Try it:
Once you reach the line that holds "Image resolution: width=1270" in the listing below, output it and every line after it through the line that holds "Given: Click the search", word for word.

Supplied data:
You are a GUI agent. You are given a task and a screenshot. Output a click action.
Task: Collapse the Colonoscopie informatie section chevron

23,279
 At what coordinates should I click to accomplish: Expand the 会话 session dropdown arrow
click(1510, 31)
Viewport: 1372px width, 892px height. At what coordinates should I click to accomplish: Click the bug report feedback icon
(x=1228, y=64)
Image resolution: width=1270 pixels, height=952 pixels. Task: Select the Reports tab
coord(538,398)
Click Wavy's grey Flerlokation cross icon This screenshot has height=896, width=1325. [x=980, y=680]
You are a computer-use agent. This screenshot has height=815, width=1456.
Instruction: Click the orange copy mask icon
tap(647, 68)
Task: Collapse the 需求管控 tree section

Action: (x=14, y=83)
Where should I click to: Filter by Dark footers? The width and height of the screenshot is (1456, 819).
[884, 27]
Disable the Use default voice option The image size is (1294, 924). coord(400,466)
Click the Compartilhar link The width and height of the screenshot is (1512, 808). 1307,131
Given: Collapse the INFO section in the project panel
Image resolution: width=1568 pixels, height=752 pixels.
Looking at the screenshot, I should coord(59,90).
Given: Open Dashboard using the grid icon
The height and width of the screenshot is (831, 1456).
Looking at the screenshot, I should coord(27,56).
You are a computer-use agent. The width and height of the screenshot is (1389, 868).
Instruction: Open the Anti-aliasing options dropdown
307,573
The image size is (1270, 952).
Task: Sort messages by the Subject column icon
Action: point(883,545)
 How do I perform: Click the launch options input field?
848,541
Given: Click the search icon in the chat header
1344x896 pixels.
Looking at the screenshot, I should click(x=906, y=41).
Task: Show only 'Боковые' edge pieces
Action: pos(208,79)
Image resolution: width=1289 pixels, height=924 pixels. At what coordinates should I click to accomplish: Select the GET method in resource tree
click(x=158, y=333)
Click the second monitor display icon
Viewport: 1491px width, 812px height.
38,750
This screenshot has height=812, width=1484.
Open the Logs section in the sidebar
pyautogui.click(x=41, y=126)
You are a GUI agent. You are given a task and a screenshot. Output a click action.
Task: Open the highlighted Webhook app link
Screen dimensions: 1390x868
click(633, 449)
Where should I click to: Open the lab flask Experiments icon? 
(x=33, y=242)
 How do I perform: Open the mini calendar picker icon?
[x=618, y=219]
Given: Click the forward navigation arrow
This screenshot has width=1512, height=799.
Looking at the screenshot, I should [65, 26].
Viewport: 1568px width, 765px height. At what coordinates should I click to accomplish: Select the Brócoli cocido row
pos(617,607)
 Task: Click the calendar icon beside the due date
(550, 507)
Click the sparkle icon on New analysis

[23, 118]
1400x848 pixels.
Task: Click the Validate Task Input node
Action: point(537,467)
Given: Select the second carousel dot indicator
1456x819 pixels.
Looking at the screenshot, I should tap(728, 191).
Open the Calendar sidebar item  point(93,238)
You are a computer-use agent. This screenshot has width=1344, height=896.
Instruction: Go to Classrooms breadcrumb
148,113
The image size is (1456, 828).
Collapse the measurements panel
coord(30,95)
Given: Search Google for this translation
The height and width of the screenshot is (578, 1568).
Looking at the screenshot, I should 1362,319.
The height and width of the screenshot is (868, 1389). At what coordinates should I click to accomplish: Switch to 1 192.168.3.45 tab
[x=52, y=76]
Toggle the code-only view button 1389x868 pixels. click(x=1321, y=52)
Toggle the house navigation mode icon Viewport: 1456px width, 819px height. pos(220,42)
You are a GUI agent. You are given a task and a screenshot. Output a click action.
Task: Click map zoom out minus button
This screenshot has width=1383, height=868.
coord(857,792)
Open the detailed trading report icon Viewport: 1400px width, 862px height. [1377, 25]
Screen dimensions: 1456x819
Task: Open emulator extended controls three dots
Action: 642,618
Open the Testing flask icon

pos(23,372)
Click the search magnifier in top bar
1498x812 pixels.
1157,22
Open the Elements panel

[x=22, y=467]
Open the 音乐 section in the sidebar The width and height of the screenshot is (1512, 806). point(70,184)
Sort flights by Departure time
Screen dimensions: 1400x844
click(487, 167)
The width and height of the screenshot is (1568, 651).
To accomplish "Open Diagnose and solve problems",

Answer box:
Image resolution: width=1270 pixels, height=952 pixels. Task: Select the Reports tab
coord(538,398)
Click Wavy's grey Flerlokation cross icon This screenshot has height=896, width=1325. [x=980, y=680]
You are a computer-use agent. This screenshot has height=815, width=1456.
Instruction: Click the orange copy mask icon
tap(647, 68)
Task: Collapse the 需求管控 tree section

Action: (x=14, y=83)
Where should I click to: Filter by Dark footers? The width and height of the screenshot is (1456, 819).
[884, 27]
Disable the Use default voice option The image size is (1294, 924). coord(400,466)
Click the Compartilhar link The width and height of the screenshot is (1512, 808). 1307,131
Given: Collapse the INFO section in the project panel
Image resolution: width=1568 pixels, height=752 pixels.
Looking at the screenshot, I should coord(59,90).
Given: Open Dashboard using the grid icon
The height and width of the screenshot is (831, 1456).
Looking at the screenshot, I should coord(27,56).
You are a computer-use agent. The width and height of the screenshot is (1389, 868).
Instruction: Open the Anti-aliasing options dropdown
307,573
The image size is (1270, 952).
Task: Sort messages by the Subject column icon
Action: point(883,545)
 How do I perform: Click the launch options input field?
848,541
Given: Click the search icon in the chat header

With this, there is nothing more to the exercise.